The researchers even connected veterans’ VA records with their Medicare data in case they received care outside the VA, and also used information from death certificates to look for causes of cardiovascular-related death. There were no differences between VISN 17 and the other regions.
Kurlander is a member of the VA Center for Clinical Management Research, which is directed by co-senior author Sameer Saini, M.D., M.S. Both are members of the U-M Institute for Healthcare Policy and Innovation, and faculty members in the Division of Gastroenterology at the U-M Medical School’s Department of Internal Medicine.
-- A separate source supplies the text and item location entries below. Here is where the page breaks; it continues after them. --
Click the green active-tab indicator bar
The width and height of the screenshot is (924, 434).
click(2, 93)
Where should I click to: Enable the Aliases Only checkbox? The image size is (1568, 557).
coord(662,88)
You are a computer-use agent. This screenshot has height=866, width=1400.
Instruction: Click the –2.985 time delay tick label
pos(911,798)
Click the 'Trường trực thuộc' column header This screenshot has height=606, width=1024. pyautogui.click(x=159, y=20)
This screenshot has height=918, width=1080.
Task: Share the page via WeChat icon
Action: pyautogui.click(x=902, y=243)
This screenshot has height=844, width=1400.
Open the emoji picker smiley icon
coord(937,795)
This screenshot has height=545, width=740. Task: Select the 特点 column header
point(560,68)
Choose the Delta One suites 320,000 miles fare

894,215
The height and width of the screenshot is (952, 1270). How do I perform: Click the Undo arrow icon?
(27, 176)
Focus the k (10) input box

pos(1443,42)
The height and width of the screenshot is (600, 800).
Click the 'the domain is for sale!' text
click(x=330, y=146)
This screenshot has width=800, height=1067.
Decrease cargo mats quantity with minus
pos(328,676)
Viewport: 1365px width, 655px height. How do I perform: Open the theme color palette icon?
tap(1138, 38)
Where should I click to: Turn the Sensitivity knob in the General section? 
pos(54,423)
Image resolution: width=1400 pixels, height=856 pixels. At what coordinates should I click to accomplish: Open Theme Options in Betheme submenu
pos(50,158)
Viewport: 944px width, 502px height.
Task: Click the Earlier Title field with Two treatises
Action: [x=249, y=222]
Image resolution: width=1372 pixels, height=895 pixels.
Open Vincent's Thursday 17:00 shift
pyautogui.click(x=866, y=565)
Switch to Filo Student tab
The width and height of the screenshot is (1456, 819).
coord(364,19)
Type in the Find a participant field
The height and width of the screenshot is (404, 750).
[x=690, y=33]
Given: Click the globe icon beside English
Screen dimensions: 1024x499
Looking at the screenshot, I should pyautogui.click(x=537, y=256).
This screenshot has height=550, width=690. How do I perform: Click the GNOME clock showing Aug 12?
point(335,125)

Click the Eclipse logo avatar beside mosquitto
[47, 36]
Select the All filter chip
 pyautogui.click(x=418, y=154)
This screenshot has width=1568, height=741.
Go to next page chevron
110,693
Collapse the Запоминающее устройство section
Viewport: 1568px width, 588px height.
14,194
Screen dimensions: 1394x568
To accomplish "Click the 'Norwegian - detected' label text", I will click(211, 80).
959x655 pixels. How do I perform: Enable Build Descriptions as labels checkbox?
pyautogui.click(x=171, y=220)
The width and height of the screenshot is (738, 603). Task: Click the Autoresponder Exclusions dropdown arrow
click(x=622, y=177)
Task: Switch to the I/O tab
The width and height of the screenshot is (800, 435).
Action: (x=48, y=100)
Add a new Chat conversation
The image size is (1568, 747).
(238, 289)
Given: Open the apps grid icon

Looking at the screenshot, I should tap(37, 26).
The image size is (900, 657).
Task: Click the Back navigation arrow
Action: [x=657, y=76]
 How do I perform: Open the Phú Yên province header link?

In addition to Kurlander and Saini, the study’s authors are co-senior author Yu-Xiao Yang, M.D., M.S.C.E., of the University of Pennsylvania and the VA CHERP in Philadelphia; VA CCMR researchers Hyungjin Myra Kim, Sc.D., Darcy Saffar, Aimee Myers, Robert Holleman, Yuqing Gao, Jane Forman and Sarah L Krein, Ph.D. as well as Loren Laine, M.D., of the Yale School of Medicine and VA Connecticut; Christopher B Roberts, of CHERP, Michelle Shank, who was the pharmacy executive of VISN 17 during the time covered by the study, Richard Nelson, Ph.D. of the University of Utah and Salt Lake City VA Center for Informatics, Decision Enhancement, & Analytics Sciences (IDEAS); and Christian Helfrich, Ph.D. of the Seattle-Denver Center of Innovation for Veteran-Centered and Value-Driven Care.
The study was funded by the Department of Veterans Affairs Health Services Research and Development Service (HX002693-01). Kurlander’s work is also funded by the National Institute of Diabetes and Digestive and Kidney Diseases, part of the National Institutes of Health (DK118179).